Short task: Can you format the lines of the listing, from the one containing "Where should I" through the end of the listing (both included), as a numbered list, skipping blank lines and leaving out the pictures?

Input:
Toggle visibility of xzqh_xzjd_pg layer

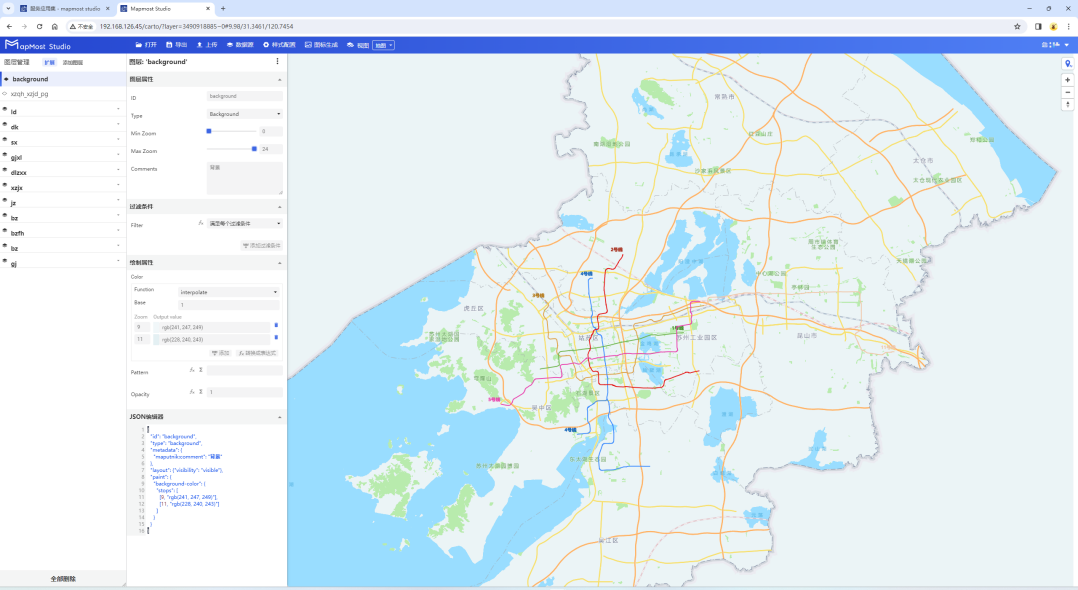click(x=5, y=94)
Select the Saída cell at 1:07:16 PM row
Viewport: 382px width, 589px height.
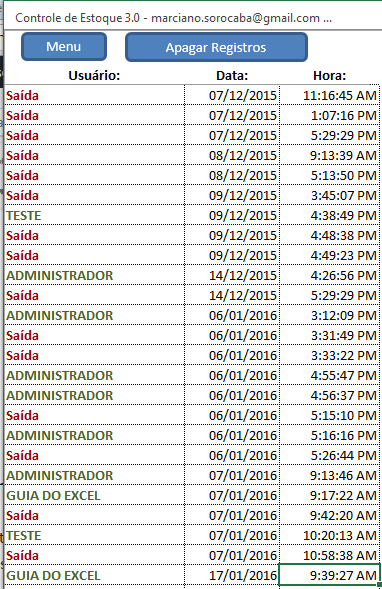tap(95, 115)
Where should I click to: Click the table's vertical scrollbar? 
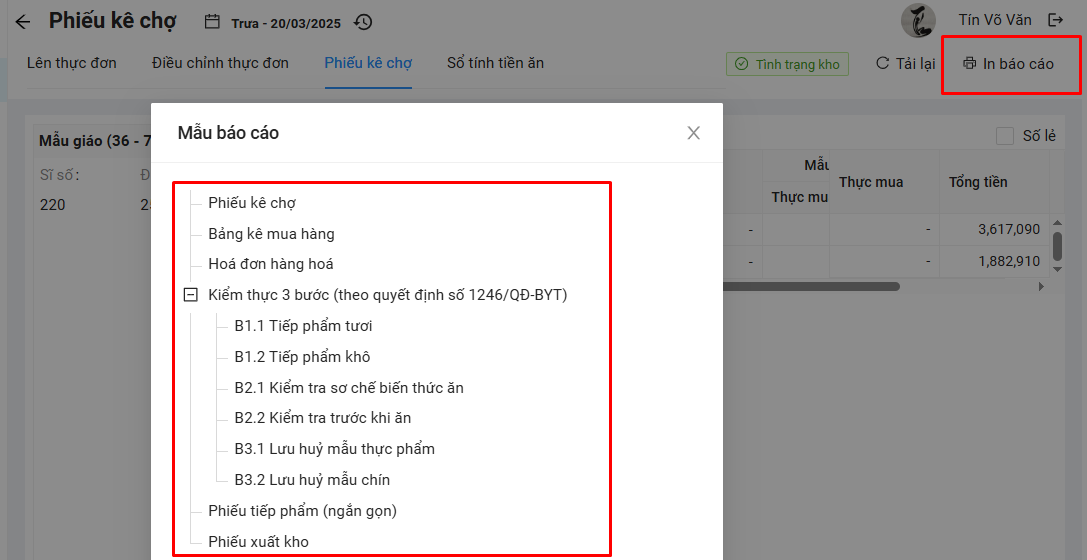point(1057,246)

Answer for the task:
1. Where should I click to: Click the table's vertical scrollbar? 
2. point(1057,246)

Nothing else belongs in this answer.